Woodworking Talk banner
1 - 7 of 7 Posts

·
Registered
Joined
·
148 Posts
Discussion Starter · #1 · (Edited)
I've been through the threads on this topic, but I thought I'd "bring it all home" here...

I plan to leave the finish natural. I like the tung oil/wax process, but I'm wondering if that'll be tough enough to hold up against the usual abuse that a coffee table gets... should I apply something over the tung and then wax?

Any help/advice would be great. Thanks!
 

·
Registered
Joined
·
4,690 Posts
I'm wondering if that'll be tough enough to hold up against the usual abuse that a coffee table gets... should I apply something over the tung and then wax?
The beauty of tung oil and wax is if it does get marred...it can be easily fixed with more tung oil and wax :thumbsup:. A lacquer is a little more work to repair. I personally use it on figured woods and walnut too (oil
/wax) I like the natural wood look. You said you had done some reading here, so I will not repeat it all because it has been discussed before.
Here is one thread http://www.woodworkingtalk.com/showthread.php?t=952&highlight=oil+wax

Here is another http://www.woodworkingtalk.com/showthread.php?t=446&highlight=oil+wax
 

·
Registered
Joined
·
4,690 Posts
One thing I forgot to mention. I found Renaissance wax is soluble in tung oil. I have put a dab of the wax on an oil soaked rag and it softened the wax for easier spreading. I would get all your coats of oil on and dried before I did this though. The wax will block the absorption of oil on raw wood I believe. But for a last quick coat I have been doing what I mentioned (after several coats of oil and wax) it seems to buff up better
.
 

·
Registered
Joined
·
148 Posts
Discussion Starter · #4 · (Edited)
Daren, thanks for the reply. I've read those threads you posted, you're the one who got me on the tung/wax notion. I guess I'm gonna do the tung and Ren wax. Soak 'er down in tung oil in multiple coats, then sand away?

Or reapply the tung after each sanding?

One more question, and a big one... for curly maple, how fine do you sand? I've seen mention of four-figure grits... I can see they're available, but how high have you gone? Is there a point of no continued benefit?

And how many coats of RenWax and how do you buff in between?

Just to be clear, I'm looking for a finish that looks like a crystal-clear lake with a curly maple bottom about ten feet deep. ;)

Maybe too much to ask, but I feel like trying... thanks for any advice you can give...
 

·
johnep
Joined
·
2,140 Posts
Sitting at a restaurant table near Piarco airport in Trinidad, I thought I was dining on a pool with driftwood at the bottom. Saw another table in Bermuda with embedded coins which gave same illusion, From here now understand is poured polyurethane.

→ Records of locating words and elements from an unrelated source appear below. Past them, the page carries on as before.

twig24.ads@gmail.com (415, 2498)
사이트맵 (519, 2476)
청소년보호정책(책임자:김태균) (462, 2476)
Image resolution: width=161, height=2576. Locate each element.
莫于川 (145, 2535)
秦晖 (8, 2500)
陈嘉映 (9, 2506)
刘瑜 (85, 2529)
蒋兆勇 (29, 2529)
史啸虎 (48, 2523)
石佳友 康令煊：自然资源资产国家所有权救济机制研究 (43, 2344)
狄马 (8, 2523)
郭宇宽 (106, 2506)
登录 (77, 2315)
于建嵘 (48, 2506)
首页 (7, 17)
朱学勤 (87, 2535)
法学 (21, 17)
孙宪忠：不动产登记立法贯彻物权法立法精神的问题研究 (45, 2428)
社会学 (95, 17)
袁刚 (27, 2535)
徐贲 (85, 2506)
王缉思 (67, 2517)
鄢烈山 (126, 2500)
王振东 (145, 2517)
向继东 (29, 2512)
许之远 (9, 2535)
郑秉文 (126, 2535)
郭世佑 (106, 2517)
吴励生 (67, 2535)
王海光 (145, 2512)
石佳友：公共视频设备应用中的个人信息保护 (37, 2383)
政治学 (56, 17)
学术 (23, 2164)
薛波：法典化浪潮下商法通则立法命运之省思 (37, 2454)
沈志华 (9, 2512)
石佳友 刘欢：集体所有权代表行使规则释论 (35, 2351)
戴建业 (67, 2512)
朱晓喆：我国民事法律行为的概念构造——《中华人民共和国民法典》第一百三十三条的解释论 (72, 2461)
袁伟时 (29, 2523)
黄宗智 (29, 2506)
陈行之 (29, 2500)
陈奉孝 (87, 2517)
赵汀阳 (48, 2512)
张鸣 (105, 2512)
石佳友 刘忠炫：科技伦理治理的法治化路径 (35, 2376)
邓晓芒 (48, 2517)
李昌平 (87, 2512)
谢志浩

Have been several threads on this topic.
johnep
 

·
Registered
Joined
·
4,690 Posts
Soak 'er down in tung oil in multiple coats, then sand away?

Or reapply the tung after each sanding?

One more question, and a big one... for curly maple, how fine do you sand?

And how many coats of RenWax and how do you buff in between?
Finish sand first. I go to 400 grit always (600 on occasion). Then apply oil it should not raise the grain where it would need anymore sanding :no:, I have never experienced that. In fact I would be afraid it would make the finish less clear sanding the oil into the wood (as some would advise) if for some reason you did have to sand let it set for 24 hours first.

I put 3 or 4 liberal coats of oil, like dripping rag wet...let them set 30-45 minutes between coats. The first couple coats will go right into the wood. The next couple you will notice it pooling in places, rub it around with the saturated cloth.
Let it set overnight and maybe give it one more shot with the oil if the mood strikes you, I do .

You should let the oil cure for a couple days before waxing. I am not sure cure is the right word, but that is the one I am using.
The number of coats of wax is up to you, it does not really build up a finish like a varnish (the reason for fine sanding, you are finishing the wood not finishing the finish) but with more coats you can buff it to a little better gloss.

One tip, after a few coats of wax that I hand rub on and off I go to power tools. Like a buffer. Or you could like I do (on the cheap) if you have a hook and loop random orbit sander, take a piece of terrycloth or other super soft rag stuck on the sander and use that to finish buff.